* TASK DESCRIPTION: Please tally the lines below that contain the word "computer" and reply with the total alone.

── EXERCISE INPUT

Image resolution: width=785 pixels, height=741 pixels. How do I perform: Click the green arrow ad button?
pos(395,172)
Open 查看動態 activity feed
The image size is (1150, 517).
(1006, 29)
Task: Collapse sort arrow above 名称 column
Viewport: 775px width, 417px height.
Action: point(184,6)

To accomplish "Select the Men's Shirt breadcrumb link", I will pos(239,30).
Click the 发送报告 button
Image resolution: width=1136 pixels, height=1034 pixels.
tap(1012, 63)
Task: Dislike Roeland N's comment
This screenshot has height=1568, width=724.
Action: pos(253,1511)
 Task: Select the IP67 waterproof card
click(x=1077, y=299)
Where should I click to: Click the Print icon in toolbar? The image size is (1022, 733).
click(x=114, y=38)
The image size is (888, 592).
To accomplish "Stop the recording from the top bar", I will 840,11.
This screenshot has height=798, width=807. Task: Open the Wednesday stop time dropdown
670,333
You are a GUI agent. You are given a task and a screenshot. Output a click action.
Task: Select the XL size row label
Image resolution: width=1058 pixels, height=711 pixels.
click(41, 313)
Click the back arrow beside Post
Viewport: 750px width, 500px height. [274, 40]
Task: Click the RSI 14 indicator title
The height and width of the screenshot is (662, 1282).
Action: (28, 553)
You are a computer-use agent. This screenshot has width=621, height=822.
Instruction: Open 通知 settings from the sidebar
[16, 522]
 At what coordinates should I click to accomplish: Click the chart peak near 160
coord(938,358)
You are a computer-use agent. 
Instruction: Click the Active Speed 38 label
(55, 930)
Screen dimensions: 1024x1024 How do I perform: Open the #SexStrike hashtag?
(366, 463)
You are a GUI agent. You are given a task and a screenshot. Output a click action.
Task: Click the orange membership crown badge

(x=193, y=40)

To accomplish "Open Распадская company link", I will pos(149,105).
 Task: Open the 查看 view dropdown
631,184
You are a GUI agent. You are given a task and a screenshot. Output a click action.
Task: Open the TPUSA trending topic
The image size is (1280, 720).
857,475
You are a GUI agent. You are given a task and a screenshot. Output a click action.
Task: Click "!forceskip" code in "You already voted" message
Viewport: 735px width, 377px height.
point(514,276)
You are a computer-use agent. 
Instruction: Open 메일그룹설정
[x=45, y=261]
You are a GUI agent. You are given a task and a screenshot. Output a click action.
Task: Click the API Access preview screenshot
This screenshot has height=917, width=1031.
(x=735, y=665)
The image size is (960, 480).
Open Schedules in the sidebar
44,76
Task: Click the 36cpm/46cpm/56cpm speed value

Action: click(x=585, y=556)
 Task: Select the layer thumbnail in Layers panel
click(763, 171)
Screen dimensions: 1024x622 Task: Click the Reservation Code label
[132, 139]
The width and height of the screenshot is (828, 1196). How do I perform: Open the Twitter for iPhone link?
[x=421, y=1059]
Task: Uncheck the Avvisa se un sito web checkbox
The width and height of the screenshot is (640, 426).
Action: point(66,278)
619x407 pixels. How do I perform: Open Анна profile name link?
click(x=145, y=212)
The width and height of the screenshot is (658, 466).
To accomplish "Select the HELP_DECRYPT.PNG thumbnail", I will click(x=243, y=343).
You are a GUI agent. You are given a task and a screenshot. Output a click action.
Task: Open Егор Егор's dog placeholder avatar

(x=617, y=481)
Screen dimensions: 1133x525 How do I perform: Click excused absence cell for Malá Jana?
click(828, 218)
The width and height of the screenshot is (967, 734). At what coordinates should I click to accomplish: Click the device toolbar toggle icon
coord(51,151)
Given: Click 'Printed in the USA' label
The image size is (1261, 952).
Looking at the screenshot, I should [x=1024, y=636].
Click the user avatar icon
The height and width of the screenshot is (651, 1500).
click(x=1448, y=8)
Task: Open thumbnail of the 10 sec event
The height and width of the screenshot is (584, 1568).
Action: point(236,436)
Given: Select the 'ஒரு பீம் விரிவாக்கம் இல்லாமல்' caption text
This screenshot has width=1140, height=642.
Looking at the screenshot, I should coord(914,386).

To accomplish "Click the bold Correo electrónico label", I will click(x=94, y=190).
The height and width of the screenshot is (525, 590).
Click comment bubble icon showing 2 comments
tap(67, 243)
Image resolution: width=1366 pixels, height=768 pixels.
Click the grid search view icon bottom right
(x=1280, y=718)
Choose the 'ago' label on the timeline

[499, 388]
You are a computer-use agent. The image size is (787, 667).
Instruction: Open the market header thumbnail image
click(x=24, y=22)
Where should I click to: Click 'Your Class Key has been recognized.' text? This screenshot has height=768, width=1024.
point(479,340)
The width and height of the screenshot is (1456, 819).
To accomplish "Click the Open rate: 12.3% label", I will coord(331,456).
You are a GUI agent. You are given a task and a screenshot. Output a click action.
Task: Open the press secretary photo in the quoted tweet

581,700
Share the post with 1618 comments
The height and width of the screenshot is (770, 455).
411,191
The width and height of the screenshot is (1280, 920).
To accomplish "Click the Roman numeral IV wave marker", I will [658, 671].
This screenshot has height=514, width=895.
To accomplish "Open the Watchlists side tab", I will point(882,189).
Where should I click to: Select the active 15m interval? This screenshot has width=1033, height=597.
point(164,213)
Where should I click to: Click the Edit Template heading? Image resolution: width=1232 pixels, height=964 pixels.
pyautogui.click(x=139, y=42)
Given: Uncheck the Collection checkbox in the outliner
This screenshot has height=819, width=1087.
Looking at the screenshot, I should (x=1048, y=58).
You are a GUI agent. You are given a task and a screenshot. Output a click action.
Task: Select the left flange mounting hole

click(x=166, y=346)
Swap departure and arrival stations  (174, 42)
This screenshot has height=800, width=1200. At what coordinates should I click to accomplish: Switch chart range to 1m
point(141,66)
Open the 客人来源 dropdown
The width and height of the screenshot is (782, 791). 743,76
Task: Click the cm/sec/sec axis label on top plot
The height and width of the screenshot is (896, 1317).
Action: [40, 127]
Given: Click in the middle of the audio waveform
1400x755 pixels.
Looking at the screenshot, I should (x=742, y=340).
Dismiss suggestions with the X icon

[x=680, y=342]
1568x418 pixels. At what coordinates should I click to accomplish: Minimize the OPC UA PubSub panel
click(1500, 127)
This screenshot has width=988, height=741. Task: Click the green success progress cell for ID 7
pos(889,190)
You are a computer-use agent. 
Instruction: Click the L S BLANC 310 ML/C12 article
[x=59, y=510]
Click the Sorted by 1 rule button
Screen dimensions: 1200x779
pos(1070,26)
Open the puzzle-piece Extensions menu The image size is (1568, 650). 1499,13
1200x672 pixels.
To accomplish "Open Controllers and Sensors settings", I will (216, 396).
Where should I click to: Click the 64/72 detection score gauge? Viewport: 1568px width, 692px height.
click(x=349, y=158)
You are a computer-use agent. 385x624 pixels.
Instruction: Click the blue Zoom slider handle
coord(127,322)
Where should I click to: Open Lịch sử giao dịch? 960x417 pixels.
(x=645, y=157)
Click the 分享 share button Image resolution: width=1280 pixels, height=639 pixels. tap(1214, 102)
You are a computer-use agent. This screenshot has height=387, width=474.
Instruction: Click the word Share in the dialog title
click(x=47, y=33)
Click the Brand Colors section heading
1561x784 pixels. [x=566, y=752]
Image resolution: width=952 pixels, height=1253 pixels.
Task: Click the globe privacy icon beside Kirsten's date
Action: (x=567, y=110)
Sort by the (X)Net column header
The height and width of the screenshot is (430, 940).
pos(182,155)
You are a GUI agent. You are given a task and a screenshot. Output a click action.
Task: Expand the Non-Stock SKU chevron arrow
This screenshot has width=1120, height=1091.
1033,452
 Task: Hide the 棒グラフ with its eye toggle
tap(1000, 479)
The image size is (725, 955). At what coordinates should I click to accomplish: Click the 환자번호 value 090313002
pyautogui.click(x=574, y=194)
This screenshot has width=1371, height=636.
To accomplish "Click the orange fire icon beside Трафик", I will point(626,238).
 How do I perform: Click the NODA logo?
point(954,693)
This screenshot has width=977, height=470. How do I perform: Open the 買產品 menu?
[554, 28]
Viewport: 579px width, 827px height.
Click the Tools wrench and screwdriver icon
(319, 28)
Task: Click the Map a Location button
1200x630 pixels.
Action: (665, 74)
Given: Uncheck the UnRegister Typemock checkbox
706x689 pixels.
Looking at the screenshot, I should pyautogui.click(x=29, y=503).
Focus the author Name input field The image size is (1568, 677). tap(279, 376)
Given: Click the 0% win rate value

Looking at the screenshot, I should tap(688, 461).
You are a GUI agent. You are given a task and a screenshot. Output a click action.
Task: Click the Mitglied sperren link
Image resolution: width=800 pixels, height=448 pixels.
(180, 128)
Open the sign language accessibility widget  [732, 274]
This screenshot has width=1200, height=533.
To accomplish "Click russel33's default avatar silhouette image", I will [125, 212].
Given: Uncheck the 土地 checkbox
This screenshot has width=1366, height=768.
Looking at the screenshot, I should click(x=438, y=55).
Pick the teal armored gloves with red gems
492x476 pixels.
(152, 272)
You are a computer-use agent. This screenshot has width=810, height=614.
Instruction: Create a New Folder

────

* ANSWER: 8